### What is being asked:
Retype each of the entries below exactly as written.

### Data for processing:
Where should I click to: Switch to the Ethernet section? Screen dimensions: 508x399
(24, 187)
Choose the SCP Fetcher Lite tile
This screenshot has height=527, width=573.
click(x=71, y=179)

### Expected output:
Where should I click to: Switch to the Ethernet section? Screen dimensions: 508x399
(24, 187)
Choose the SCP Fetcher Lite tile
This screenshot has height=527, width=573.
click(x=71, y=179)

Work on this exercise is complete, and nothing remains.